## Material to process
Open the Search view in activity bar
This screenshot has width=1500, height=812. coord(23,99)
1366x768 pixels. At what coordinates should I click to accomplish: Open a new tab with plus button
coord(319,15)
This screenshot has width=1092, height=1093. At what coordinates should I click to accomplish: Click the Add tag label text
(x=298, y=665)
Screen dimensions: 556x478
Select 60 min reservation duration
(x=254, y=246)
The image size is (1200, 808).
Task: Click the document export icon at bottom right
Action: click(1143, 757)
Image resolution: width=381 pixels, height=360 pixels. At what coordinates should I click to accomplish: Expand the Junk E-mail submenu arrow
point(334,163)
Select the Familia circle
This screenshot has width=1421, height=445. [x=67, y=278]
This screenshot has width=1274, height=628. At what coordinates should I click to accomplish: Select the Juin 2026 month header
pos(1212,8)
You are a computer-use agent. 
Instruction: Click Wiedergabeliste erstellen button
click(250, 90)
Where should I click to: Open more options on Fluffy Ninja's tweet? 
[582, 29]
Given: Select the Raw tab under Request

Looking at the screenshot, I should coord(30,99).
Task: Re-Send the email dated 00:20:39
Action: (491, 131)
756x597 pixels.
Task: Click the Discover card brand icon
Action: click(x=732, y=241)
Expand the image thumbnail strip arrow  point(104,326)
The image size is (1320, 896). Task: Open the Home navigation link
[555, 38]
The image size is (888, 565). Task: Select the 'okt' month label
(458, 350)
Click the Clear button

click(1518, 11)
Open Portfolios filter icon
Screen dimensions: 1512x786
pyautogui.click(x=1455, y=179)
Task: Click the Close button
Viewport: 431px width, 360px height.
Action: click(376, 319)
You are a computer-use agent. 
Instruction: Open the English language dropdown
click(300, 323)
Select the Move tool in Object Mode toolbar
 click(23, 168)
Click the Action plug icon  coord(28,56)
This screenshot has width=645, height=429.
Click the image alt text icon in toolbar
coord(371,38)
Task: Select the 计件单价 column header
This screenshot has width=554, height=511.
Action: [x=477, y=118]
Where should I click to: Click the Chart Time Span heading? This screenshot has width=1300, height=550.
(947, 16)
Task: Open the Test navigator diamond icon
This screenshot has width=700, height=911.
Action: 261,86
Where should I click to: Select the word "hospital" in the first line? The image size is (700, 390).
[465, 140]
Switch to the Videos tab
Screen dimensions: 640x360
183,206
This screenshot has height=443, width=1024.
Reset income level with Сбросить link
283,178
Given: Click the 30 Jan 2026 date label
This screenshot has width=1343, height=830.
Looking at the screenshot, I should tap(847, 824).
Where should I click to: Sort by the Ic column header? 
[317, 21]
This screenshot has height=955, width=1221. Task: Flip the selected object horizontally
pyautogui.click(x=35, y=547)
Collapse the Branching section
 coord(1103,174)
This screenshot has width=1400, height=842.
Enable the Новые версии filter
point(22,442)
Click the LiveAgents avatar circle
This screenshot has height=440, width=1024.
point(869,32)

## Directions for this task
In full and word for word, repeat the records.

## Response area
Open the Search view in activity bar
This screenshot has width=1500, height=812. coord(23,99)
1366x768 pixels. At what coordinates should I click to accomplish: Open a new tab with plus button
coord(319,15)
This screenshot has width=1092, height=1093. At what coordinates should I click to accomplish: Click the Add tag label text
(x=298, y=665)
Screen dimensions: 556x478
Select 60 min reservation duration
(x=254, y=246)
The image size is (1200, 808).
Task: Click the document export icon at bottom right
Action: click(1143, 757)
Image resolution: width=381 pixels, height=360 pixels. At what coordinates should I click to accomplish: Expand the Junk E-mail submenu arrow
point(334,163)
Select the Familia circle
This screenshot has width=1421, height=445. [x=67, y=278]
This screenshot has width=1274, height=628. At what coordinates should I click to accomplish: Select the Juin 2026 month header
pos(1212,8)
You are a computer-use agent. 
Instruction: Click Wiedergabeliste erstellen button
click(250, 90)
Where should I click to: Open more options on Fluffy Ninja's tweet? 
[582, 29]
Given: Select the Raw tab under Request

Looking at the screenshot, I should coord(30,99).
Task: Re-Send the email dated 00:20:39
Action: (491, 131)
756x597 pixels.
Task: Click the Discover card brand icon
Action: click(x=732, y=241)
Expand the image thumbnail strip arrow  point(104,326)
The image size is (1320, 896). Task: Open the Home navigation link
[555, 38]
The image size is (888, 565). Task: Select the 'okt' month label
(458, 350)
Click the Clear button

click(1518, 11)
Open Portfolios filter icon
Screen dimensions: 1512x786
pyautogui.click(x=1455, y=179)
Task: Click the Close button
Viewport: 431px width, 360px height.
Action: click(376, 319)
You are a computer-use agent. 
Instruction: Open the English language dropdown
click(300, 323)
Select the Move tool in Object Mode toolbar
 click(23, 168)
Click the Action plug icon  coord(28,56)
This screenshot has width=645, height=429.
Click the image alt text icon in toolbar
coord(371,38)
Task: Select the 计件单价 column header
This screenshot has width=554, height=511.
Action: [x=477, y=118]
Where should I click to: Click the Chart Time Span heading? This screenshot has width=1300, height=550.
(947, 16)
Task: Open the Test navigator diamond icon
This screenshot has width=700, height=911.
Action: 261,86
Where should I click to: Select the word "hospital" in the first line? The image size is (700, 390).
[465, 140]
Switch to the Videos tab
Screen dimensions: 640x360
183,206
This screenshot has height=443, width=1024.
Reset income level with Сбросить link
283,178
Given: Click the 30 Jan 2026 date label
This screenshot has width=1343, height=830.
Looking at the screenshot, I should tap(847, 824).
Where should I click to: Sort by the Ic column header? 
[317, 21]
This screenshot has height=955, width=1221. Task: Flip the selected object horizontally
pyautogui.click(x=35, y=547)
Collapse the Branching section
 coord(1103,174)
This screenshot has width=1400, height=842.
Enable the Новые версии filter
point(22,442)
Click the LiveAgents avatar circle
This screenshot has height=440, width=1024.
point(869,32)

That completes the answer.